— START OF Document extract —
> Archive > Issue LVIII, January 2012 > Runtime Governance Challenges & Concerns: A Practical Approach to Throttling
Roger Stoffers

Roger Stoffers


Roger is a Certified SOA Architect, Security Specialist and Consultant as well as a Certified Trainer for Arcitura Education. Roger is a TOGAF-certified Enterprise Architect and a senior Solution Architect with affinity for service-orientation and Cloud at Hewlett Packard Enterprise in the Netherlands. He has been the lead for many SOA and Cloud projects, primarily in the telecommunications and media sectors, with 20 years of international experience working with large organizations across many countries. He is a contributor to the Service-Oriented Architecture: Analysis and Design for Services and Microservices book from the Prentice Hall Service Technology Series from Thomas Erl.

As a Solution Architect, Roger has a wide interest in different types of architectures and leads many service-orientation initiatives. He is interested in application integration as well as the end-to-end consequences for businesses, organizations and business processes, and is always looking for the business driver to meet the requirements with the most potential for business satisfaction.

As an enterprise architect, his interests include translating business drivers and goals into architecture principles and requirements. Lastly, he is interested in finding relationships between business and IT: how business decisions affect IT and how IT decisions can affect businesses. As a strategic and pragmatic thinker, he architected several innovative future architectures—some of which have already been realized, and some of which are presently in progress due to their long-term nature.

Roger’s work with Hewlett Packard Enterprise has been as an Enterprise and Solution Architect, where he led many projects for Digital Transformation and Enterprise Application Transformation. His recent work involved being the Lead Architect for many projects in a large-scale business and IT transformation program, acting as strategic advisor for the program board, and providing advice about integration strategy and principles. Roger is also responsible for strategic architecture and governance principles of a Global Service Bus in a challenging multi-national environment where central governance was not possible.

Further expertise with a wide range of business capabilities includes but is not limited to the following: Billing, CRM, Retail, Credit Management, Product and Offer Management, Service Provisioning, Business Process Management, Lead Management, Sales and Ordering, and Order Fulfillment.


rss  subscribe to this author


Runtime Governance Challenges & Concerns:
A Practical Approach to Throttling

Published: January 19, 2012 • Service Technology Magazine Issue LVIII PDF

Abstract: Similar to technology vendors messing up the meaning of SOA by providing their technology and calling it "even better SOA than my competitor's", now runtime governance tooling is running into the same problem. They say "Buy our product and all your problems will be solved. A system admin can do the job in less than one hour and your show is on the road again". But is this really not a possibility (perhaps we still remember Thomas Erl's "Evil-twin" – "Good-twin" analogy [REF-1])? This article takes throttling as an example of runtime governance and shows how difficult it can be to come up with a proper strategy. Also it will become clear that up-front in the definition of the reference architecture the use of runtime governance tooling must be arranged to make sure we do not limit the system accidentally. This involves defining which kinds of policies can be applied and how, and also who is responsible for defining and managing policies.
— END OF Document extract —
— START OF Given records —
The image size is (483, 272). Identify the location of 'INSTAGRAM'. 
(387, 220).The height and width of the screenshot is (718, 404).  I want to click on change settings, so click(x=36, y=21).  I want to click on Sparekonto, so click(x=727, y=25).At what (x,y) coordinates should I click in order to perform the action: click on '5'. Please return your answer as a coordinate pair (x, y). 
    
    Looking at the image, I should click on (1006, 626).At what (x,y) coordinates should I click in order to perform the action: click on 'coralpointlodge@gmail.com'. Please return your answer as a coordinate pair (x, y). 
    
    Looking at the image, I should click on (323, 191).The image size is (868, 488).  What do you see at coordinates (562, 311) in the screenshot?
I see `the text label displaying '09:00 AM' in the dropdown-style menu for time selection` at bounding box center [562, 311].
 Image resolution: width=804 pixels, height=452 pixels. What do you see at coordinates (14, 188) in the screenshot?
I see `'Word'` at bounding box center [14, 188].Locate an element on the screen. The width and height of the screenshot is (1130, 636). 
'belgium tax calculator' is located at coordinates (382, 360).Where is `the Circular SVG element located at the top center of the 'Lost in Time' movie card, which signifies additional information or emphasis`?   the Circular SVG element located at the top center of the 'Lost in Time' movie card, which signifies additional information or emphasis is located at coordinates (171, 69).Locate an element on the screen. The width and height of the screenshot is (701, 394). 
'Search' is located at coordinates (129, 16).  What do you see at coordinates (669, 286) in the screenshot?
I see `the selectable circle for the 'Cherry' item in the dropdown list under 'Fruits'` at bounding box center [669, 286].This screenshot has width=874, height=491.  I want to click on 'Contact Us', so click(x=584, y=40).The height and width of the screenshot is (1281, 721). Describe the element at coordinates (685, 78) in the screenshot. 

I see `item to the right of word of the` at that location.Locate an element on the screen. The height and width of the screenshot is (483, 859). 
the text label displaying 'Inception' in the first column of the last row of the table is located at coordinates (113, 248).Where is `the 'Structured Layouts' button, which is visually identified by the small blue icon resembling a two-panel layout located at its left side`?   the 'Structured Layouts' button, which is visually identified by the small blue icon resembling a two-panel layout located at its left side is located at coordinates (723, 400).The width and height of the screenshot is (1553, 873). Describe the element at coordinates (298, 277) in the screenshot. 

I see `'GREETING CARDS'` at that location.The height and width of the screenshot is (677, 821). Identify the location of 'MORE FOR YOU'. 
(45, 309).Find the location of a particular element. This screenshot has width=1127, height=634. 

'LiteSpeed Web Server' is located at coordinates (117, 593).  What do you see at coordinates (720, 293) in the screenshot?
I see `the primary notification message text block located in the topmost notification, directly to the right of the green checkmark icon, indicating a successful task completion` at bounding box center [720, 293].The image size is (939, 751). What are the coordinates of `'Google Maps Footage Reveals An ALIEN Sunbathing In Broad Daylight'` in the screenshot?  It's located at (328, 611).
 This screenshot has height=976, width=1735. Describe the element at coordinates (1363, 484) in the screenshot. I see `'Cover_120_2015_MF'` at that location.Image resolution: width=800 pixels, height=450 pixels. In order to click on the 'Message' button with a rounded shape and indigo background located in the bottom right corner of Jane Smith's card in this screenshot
— END OF Given records —
What the task asks
List every business capability named in the throttling article page whose name includes the word "Management." The records aren't needed for this.

Output of the task
Credit Management
Product and Offer Management
Business Process Management
Lead Management